前回資産運用に必要性についてお話しました。資産運用は、全ての人が行うべき社会貢献と言えます。あなたが株を買い、その会社を応援し、その会社の従業員が頑張ってよりよいものを作り、世の中の人々の生活を豊かにする。その会社が得た利潤の一部を分け合うことで、お金を出してもらった企業も、お金を出したあなたも、商品を購入した人も、そこに関係する全ての人が豊かになれるのが、資産運用の本質です。
では具体的な運用手法は色々ございますが、まずあなたに取り入れていただきたい方法は、「定額積立投資」です。
定額積立投資は、『資産形成の王道』と言われており、少額から始められるのがメリットです。その投資手法はとてもシンプルで、毎月(毎年)一定額をコツコツ積み立てるだけです。定額積立投資は大きく2つのメリットがございます。
1.リスクの軽減
一つ目のメリットは、投資のタイミングを分けることでリスクの低減が可能になります。
例えばある企業の株(株価1,000円/株)を、あなたが1000円投資したとします。(上記図1期目)
この時点での投資金額は1000円で1株保有です。しかしその後リーマンショック級の経済危機に見舞われ、株価はマイナス50%、500円になってしまったとします。今500円になってしまった株価は、何パーセント上昇すればあなたは±ゼロ(投資元本)になるでしょうか。

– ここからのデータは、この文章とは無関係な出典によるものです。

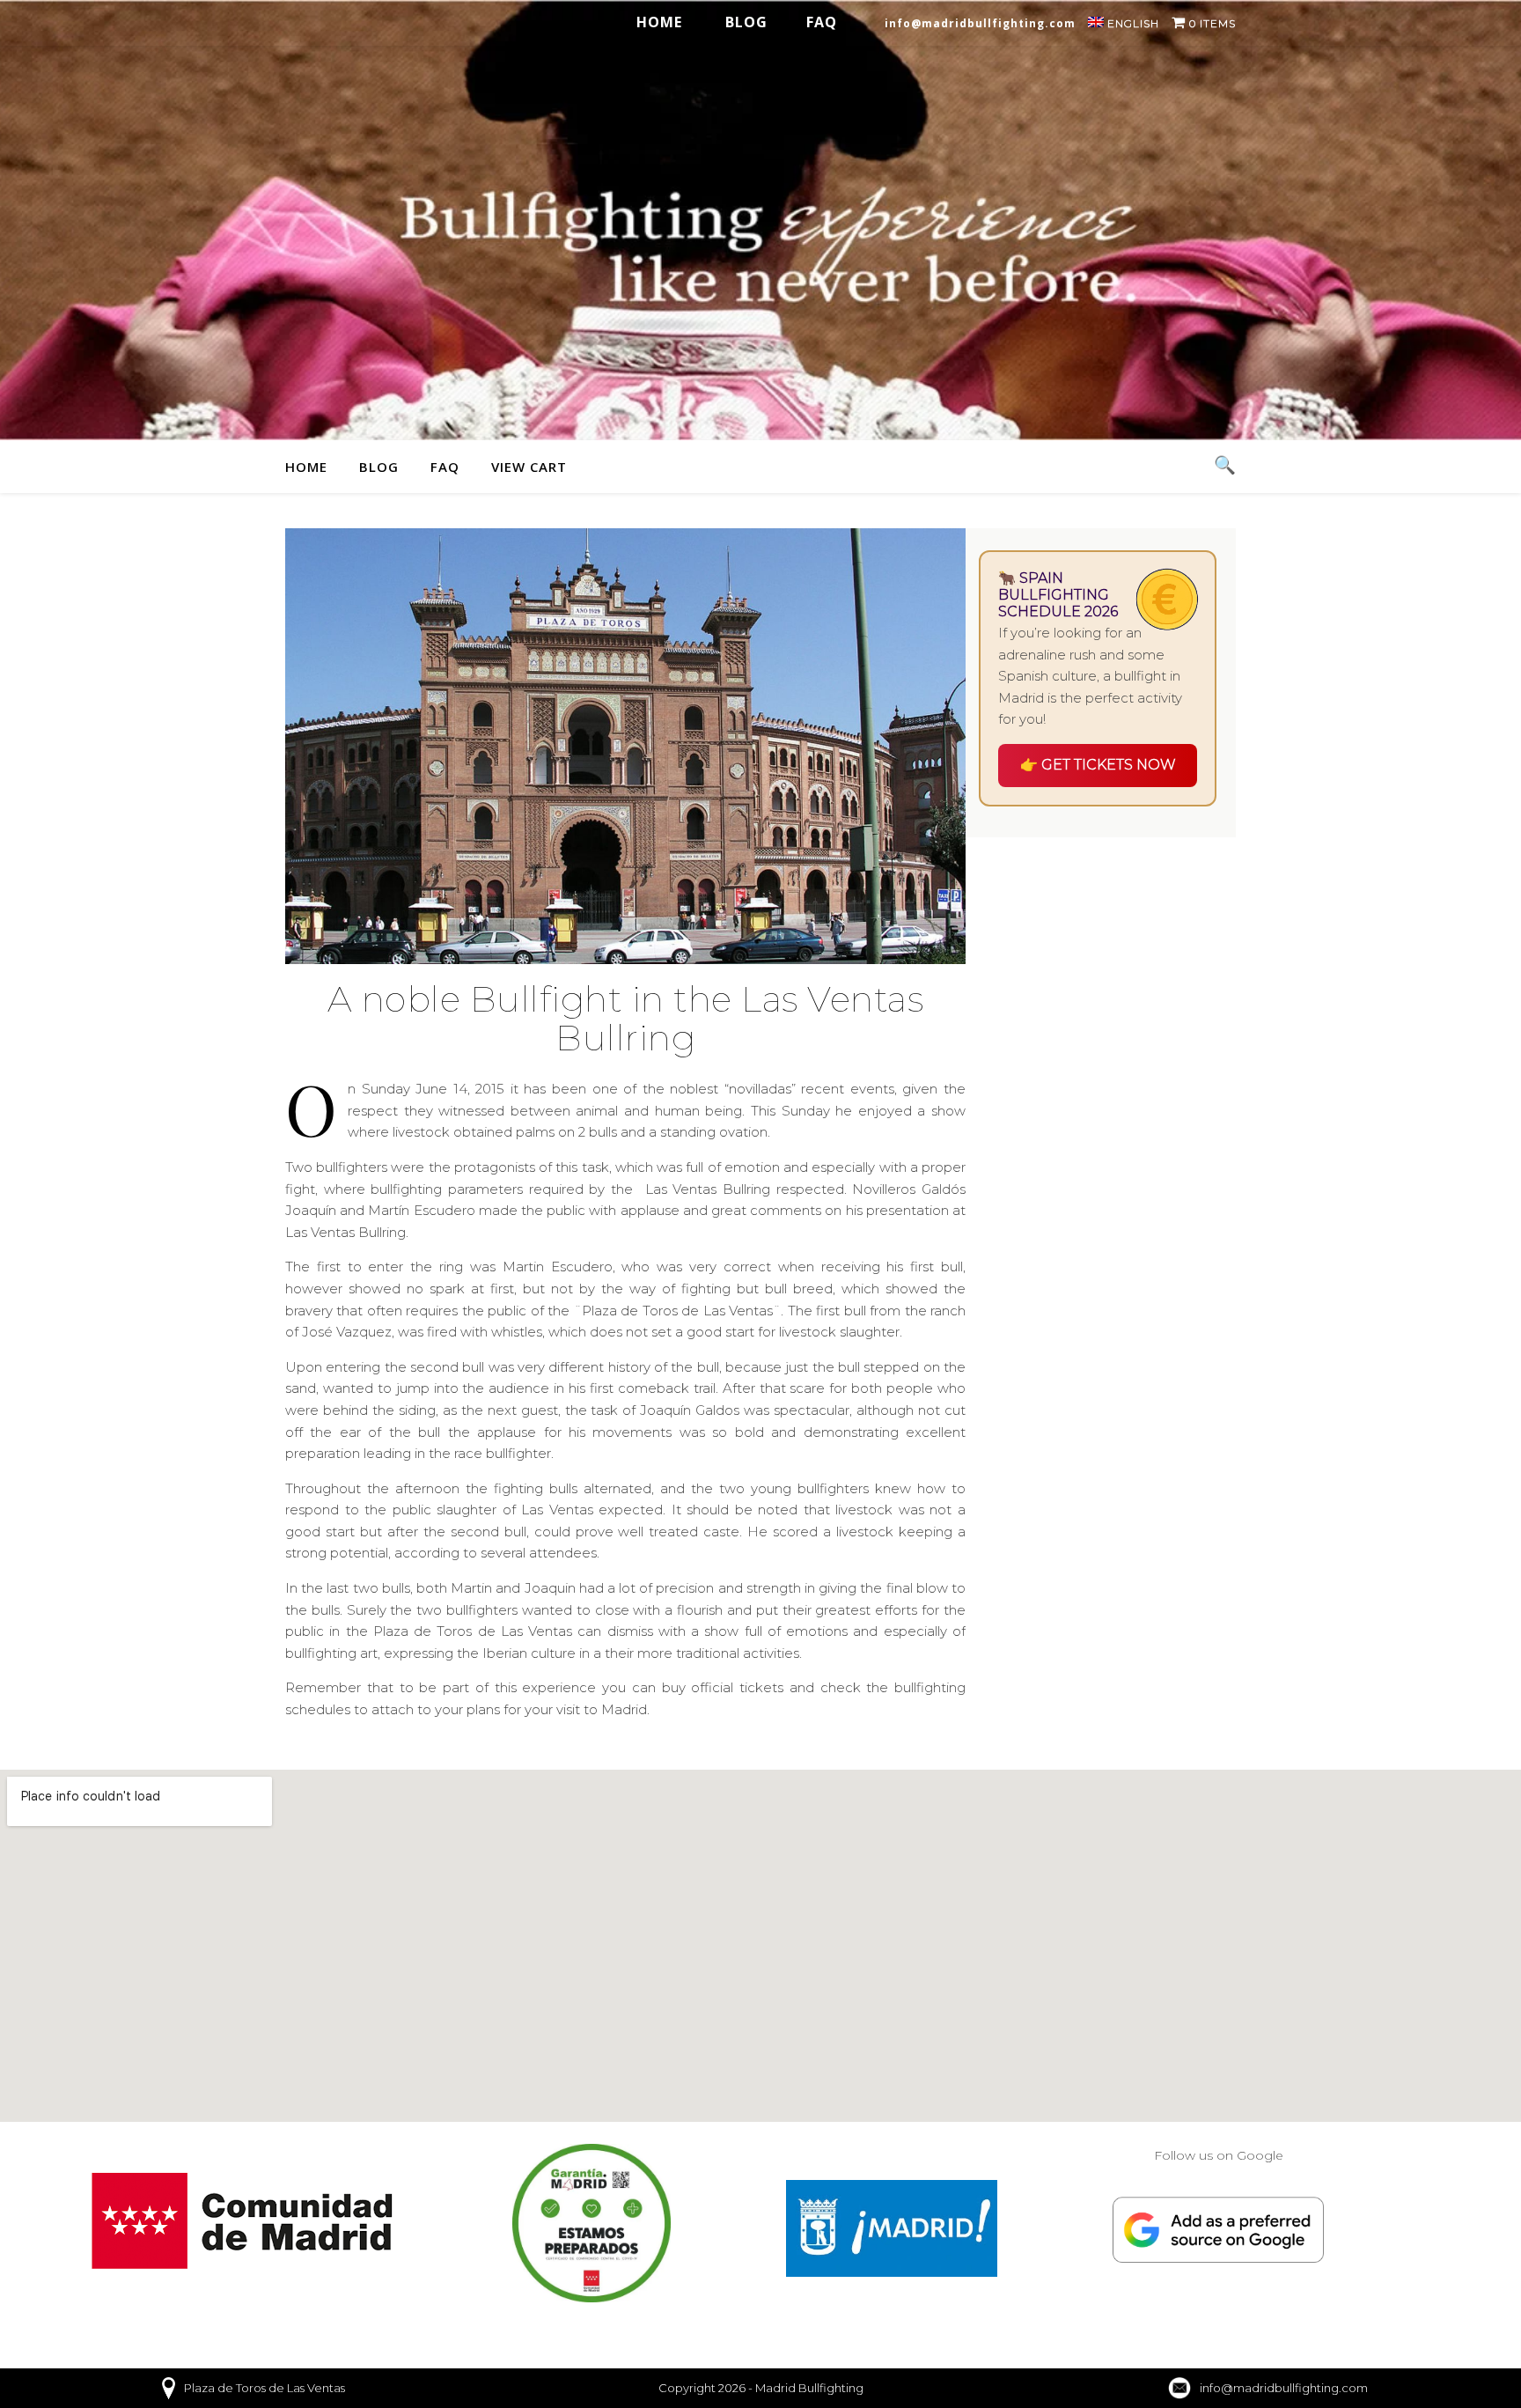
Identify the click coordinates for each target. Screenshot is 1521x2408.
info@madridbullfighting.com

答えはプラス100%です。50%下げたのだから50%上げれば元通り、ではないのです。株価500円のプラス50%は750円です。つまりその倍、プラス100%でようやく元本の1000円に戻ります。これで判ることは、一度下げると、元に戻すのに結構な労力が必要だということです。これが一括投資のリスクです。
では同様のマーケットで、定額積立投資だとどうなるでしょうか。
まず1期目に1000円投資します。この時1株購入できます。
続いて2期目も定額投資ですから1000円投資します。この時は1株500円ですので、2株購入します。
2期目の時点では、合計2000円投資し、保有株数は3株(1期目に1株、2期目に2株で合計3株)となります。2000円÷3株=1株当たりの平均単価、つまり1株当たり667円です。株価が667円に戻せば、定額積立投資の場合は元本に戻ります。先ほどの一括投資の場合はプラス500円(100%)で元本でしたが、定額積立投資は、167円(33.4%(500円から667円になるのに必要な上昇幅))上がるだけでとりあえず元本に戻せるのです。つまり投資するタイミングを分けたことで、価格変動リスクが軽減できるのです。
2.リターンの増加
続いて2つ目のメリットは、定額購入し続けることで、購入単価が下がり、結果的にリターンの増加につながります。こちらはガソリンの購入例でみてみます。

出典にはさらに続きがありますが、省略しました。